Hola ! Acá estoy ! Recién llegado al submundo de Liniers. Aunque conocido por mí, no es el de antes, aquel que cruzaba a bordo del tren Sarmiento cuando iba al centro a estudiar. Gral. Paz y Rivadavia nunca fue un paraíso pero hoy está desconocido. Es una especie de triple frontera entre Argentina, Bolivia, Perú, y algún país africano. Un aluvión de inmigrantes que en los últimos diez años vinieron a poblar este generoso suelo argentino. Pocas cuadras superpobladas de vendedores ambulantes, cartoneros, comerciantes, extranjeros y compatriotas, yendo y viniendo a pie o subiendo y bajando de decenas de colectivos pero en un ambiente contaminado por un crisol de olores nauseabundos. Ocurre que, por trabajo, estuve dos días en el campo. El cambio es impactante. En cuatro horas de viaje pase de aspirar aires frescos de Carlos Casares a percibir vapores de aceite de girasol quemado que sale de locales de comida rápida. Y no es el único. Varios tufos se apoderan de mis fosas nasales: agua estancada en los cordones y esquinas, tachos desbordantes de basura y gas oil de bondis atestados de gente en hora pico.

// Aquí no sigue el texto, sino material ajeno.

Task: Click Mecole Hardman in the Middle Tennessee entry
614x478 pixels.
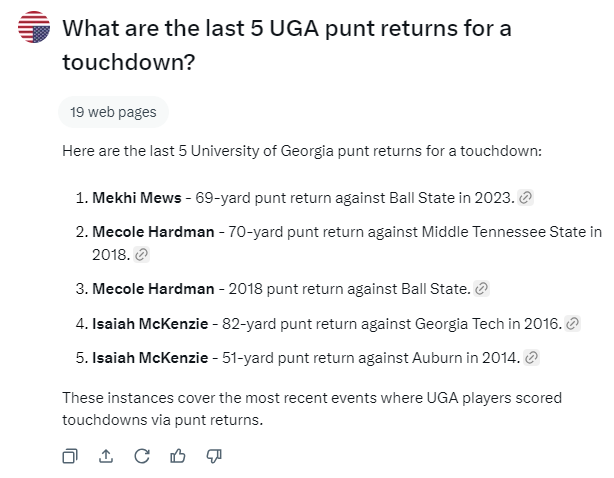Action: pyautogui.click(x=153, y=232)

Rehén de una espera inevitable en paradas de colectivos, me devoré una bolsita de gomitas de mentol, para mitigar esos perfumes nefastos. Ya no se lo que siento.
A pesar de este sombrío panorama me paso algo positivo, a falta de monedas estrené mi tarjeta SUBE con éxito! Ya arriba del 21 ramal tigre, el colectivo avanza según capricho del transito, pero avanza. A mi lado un muchacho me propone de prepo escuchar música tropical y otros saborean gaseosas que no se que le pusieron dentro. Ah tengo que bajar !
Lejos de Liniers siento que soy parte de una minoría. Aquellos que perteneciendo a una clase media tuvimos la oportunidad de estudiar y trabajar de lo que estudiamos. No es poco y… somos pocos. Este shock urbano me hizo bien. !
Cada tanto es bueno volver al llano!.